Reta May
Reta Mays, a former nursing assistant at a medical center for veterans in West Virginia has pleaded guilty to seven counts of second-degree murder and one count of assault with the intent to commit murder.
The 46-year-old woman who appeared before a federal court on Tuesday July 14, pleaded guilty to federal murder charges in connection with a string of insulin deaths at a veterans hospital in West Virginia.
Federal prosecutors had alleged that Reta Mays injected lethal doses of insulin into eight veterans at the Louis A. Johnson VA Medical Center in rural Clarksburg, causing their blood sugar levels to drop to dangerously low levels. Seven died shortly after.
Mays began working at the hospital five years ago and was assigned to work the night shift in Ward 3A. As a nursing assistant, Mays was responsible for, among other things, acting as a one-on-one sitter for patients, checking vital signs and testing blood sugar levels, but she was not qualified to administer medication, including insulin.
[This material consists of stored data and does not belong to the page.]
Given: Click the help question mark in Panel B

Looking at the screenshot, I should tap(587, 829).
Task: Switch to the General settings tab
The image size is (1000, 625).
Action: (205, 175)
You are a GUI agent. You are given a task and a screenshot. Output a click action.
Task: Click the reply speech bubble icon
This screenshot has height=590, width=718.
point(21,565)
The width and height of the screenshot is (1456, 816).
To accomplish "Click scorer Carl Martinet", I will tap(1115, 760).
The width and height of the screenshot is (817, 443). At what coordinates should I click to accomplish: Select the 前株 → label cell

Bill Powell, U.S. attorney in West Virginia said at a press conference;
"Nothing we have done will bring your loved ones back. But we do hope that the work of these agents and prosecutors honored the memory of your loved ones in a way that they so justly deserved and, in some small fashion, assuage the anguish you have suffered."
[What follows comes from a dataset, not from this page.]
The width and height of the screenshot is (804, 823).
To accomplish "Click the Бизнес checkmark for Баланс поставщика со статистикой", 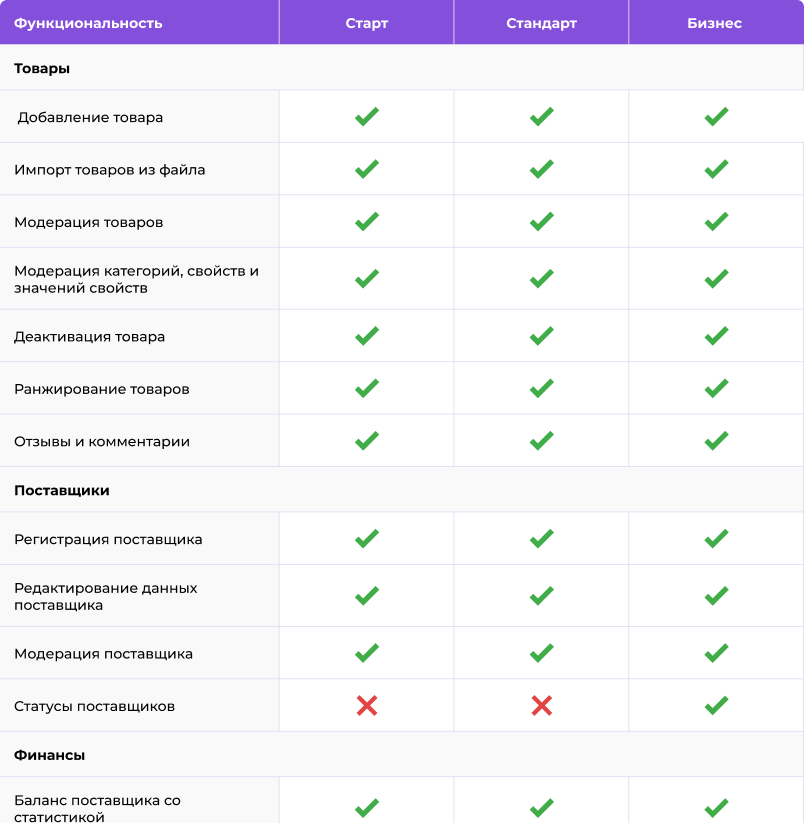I will click(x=716, y=808).
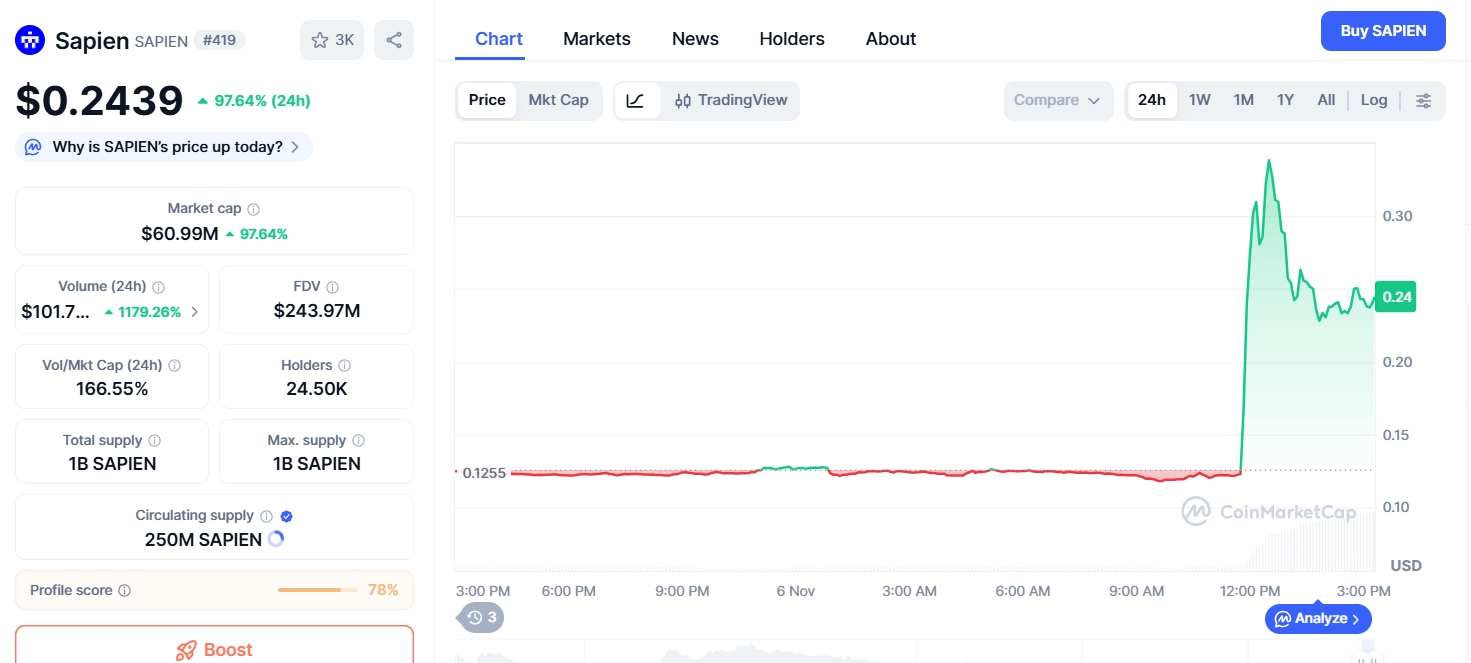The height and width of the screenshot is (663, 1471).
Task: Expand Volume (24h) details arrow
Action: [x=195, y=312]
The investigation drew the interest of US Attorney General William Barr after it became public last year that at least two of the deaths had been ruled homicides.
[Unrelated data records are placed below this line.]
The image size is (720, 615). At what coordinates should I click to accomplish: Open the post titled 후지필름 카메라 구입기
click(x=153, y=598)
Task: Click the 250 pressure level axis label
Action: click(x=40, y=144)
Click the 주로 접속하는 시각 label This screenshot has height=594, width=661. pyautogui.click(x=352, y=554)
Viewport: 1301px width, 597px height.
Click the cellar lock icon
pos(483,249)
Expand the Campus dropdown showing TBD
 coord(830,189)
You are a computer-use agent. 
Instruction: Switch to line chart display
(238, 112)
Felix Kirk McDermott, 82, and George Nelson Shaw, Sr., 81, died in April 2018. The Army Forces medical examiner ruled that both men died by homicide by insulin injection. The other victims are Archie Edgell, 84, Robert Edge, Sr., 82, Robert Kozul, 89, Raymond Golden, 88, and one identified in charging documents as W.A.H.
A sentencing date for Mays has not yet been set. She previously worked as a correctional officer in West Virginia and at a privately-owned home care company based in Kentucky.